Jhumpa Lahiri's showy 'In Other Words'

Other Wonders

first appeared in a different form in The New Indian Express

Sometime after finishing The Lowland—her last novel, Booker-shortlisted—Jhumpa Lahiri set about nursing a twenty-odd year infatuation with the Italian language. She moved to Rome. In the one year she lived there, she published a series of articles in Italian, about her own journey from being an acclaimed writer in English (with a rare commercial clout, no less) to being a novice in Italian. A compilation of these essays is Lahiri’s latest book In Other Words, also released in English translation. It charts, in first-person, the progression of a writer pushing herself out of a comfort zone, rediscovering joy in the ambiguous meanings contained in words, grappling with grammar, dealing with the disdain of native speakers, and finally, trying to attempt a cogent communication using the new language.

In Other Words is a personal book, one where the writer talks of her own sensitivity with great nuance. Although it gives a sense of Lahiri’s hard, and at times desperate, push for learning Italian to a degree where she could write in it, one also cannot take away the feeling that it is a book of indulgence. An essay of 5000 words would have sufficed.

Lahiri leaves the comfort zone of English, but she doesn’t leave the comfort zone that is the very name, Jhumpa Lahiri. Perhaps it is too much to ask, although the criticism is sort of invited in the book. She mentions Fernando Pessoa, the Portugese writer who wrote through multiple pseudonyms, presumably to always become another. Lahiri, too, confessedly took to the Italian project because of the same desire.

One wonders the extent to which she was successful. The text here was first sent to an Italian tutor for corrections, then to two Italian writers for suggestions, then to the editors of the magazine who published them in series. Jhumpa Lahiri can either afford all this or is afforded all this. In Italian, she was never just a novice—she was a superstar novice, with every step and misstep of hers being celebrated. It is all earned privilege, true, but it is also a locked room.

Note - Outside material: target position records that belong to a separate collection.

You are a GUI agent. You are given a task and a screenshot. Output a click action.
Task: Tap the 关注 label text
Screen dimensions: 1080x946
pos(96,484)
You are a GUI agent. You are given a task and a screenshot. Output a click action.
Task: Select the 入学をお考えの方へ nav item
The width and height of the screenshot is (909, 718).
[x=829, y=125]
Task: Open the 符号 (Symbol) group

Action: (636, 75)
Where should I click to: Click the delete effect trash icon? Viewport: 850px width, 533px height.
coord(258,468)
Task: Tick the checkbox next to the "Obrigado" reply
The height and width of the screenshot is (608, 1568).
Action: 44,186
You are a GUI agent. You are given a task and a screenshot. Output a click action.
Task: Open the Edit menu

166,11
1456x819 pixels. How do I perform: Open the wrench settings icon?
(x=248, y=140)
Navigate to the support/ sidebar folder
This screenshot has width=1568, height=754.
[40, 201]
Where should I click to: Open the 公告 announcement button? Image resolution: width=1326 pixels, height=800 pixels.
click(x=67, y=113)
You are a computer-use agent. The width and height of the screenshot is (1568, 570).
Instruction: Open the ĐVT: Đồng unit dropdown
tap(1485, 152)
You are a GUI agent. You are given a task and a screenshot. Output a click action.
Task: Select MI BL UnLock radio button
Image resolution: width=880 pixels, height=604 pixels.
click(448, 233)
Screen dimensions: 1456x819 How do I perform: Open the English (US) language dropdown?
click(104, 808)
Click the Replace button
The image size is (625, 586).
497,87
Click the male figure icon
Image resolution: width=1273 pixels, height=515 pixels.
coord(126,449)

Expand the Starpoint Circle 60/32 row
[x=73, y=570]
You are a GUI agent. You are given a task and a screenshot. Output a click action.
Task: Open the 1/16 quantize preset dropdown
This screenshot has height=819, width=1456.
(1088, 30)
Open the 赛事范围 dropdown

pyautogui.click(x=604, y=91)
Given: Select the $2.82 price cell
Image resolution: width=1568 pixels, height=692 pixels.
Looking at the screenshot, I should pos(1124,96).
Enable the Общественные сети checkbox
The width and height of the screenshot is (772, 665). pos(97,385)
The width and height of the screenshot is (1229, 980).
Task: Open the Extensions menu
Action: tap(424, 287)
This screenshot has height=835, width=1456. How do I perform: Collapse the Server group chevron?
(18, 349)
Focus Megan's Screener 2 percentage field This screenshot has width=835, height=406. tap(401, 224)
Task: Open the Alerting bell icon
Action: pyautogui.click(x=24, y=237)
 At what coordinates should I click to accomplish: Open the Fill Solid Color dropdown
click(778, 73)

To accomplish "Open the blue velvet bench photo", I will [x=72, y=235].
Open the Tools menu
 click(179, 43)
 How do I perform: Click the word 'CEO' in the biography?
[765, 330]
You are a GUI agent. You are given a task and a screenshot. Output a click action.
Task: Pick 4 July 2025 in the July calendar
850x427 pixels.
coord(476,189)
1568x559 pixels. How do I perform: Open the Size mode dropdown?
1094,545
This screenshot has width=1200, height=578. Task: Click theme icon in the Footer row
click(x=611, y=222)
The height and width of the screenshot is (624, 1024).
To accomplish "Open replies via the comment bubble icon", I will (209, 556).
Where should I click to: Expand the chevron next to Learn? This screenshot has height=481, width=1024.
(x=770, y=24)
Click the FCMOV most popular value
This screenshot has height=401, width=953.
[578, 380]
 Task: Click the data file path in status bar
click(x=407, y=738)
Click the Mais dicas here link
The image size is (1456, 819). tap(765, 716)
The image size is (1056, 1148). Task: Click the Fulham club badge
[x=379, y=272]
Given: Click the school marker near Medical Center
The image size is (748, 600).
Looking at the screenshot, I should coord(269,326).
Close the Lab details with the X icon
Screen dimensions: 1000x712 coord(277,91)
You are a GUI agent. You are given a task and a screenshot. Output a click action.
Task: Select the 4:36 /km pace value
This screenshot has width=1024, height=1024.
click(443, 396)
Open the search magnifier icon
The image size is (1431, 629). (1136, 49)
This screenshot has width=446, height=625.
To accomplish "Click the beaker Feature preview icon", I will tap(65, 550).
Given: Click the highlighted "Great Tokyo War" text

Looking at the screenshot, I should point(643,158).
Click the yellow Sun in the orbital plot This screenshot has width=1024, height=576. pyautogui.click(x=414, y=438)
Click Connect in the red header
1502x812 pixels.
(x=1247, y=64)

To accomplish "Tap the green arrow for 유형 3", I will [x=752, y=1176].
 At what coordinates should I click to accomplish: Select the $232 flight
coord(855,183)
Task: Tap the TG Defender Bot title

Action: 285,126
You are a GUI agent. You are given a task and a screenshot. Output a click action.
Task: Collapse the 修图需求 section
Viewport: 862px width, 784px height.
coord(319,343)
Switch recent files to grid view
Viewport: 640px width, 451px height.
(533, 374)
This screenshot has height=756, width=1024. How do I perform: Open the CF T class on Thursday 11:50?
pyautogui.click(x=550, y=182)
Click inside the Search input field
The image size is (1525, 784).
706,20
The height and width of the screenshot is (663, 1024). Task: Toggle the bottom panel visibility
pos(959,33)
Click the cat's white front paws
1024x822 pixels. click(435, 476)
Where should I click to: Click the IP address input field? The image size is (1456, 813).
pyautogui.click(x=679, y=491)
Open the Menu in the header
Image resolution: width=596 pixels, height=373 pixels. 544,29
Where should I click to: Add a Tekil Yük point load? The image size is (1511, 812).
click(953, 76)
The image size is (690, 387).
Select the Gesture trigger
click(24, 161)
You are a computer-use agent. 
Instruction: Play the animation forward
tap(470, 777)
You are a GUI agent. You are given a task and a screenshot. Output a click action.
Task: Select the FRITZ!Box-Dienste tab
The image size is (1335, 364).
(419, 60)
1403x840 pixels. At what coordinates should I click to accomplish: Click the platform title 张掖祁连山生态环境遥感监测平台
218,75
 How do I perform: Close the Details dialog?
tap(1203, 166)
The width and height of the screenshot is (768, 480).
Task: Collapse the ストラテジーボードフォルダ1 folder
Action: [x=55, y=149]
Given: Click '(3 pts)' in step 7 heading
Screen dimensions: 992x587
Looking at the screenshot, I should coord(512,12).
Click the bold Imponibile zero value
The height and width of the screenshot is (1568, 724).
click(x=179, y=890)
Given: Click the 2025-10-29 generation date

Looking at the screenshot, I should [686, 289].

Knots in Lahiri’s self are always being resolved by the experience of learning and writing in the new language. With Italian, she constructs a triangle of meaning in her life, which was earlier only the two dainty lines of Bengali and English, unable to combine to provide any closure of identity. Paradoxically, Lahiri’s identity problem is a distinctly American one, and is in that sense somewhat rooted. In an era when migration into Europe is an idea fraught with all the problems of the world, bringing up ghastly images of humans in great strife, of Exile with a capital E, is it not grotesque that Lahiri moves from America to Italy in a single sentence? She may present herself as someone always in linguistic exile, but she is as an American, with an open passport to the world’s many corners. And that is not a bad thing to be born with.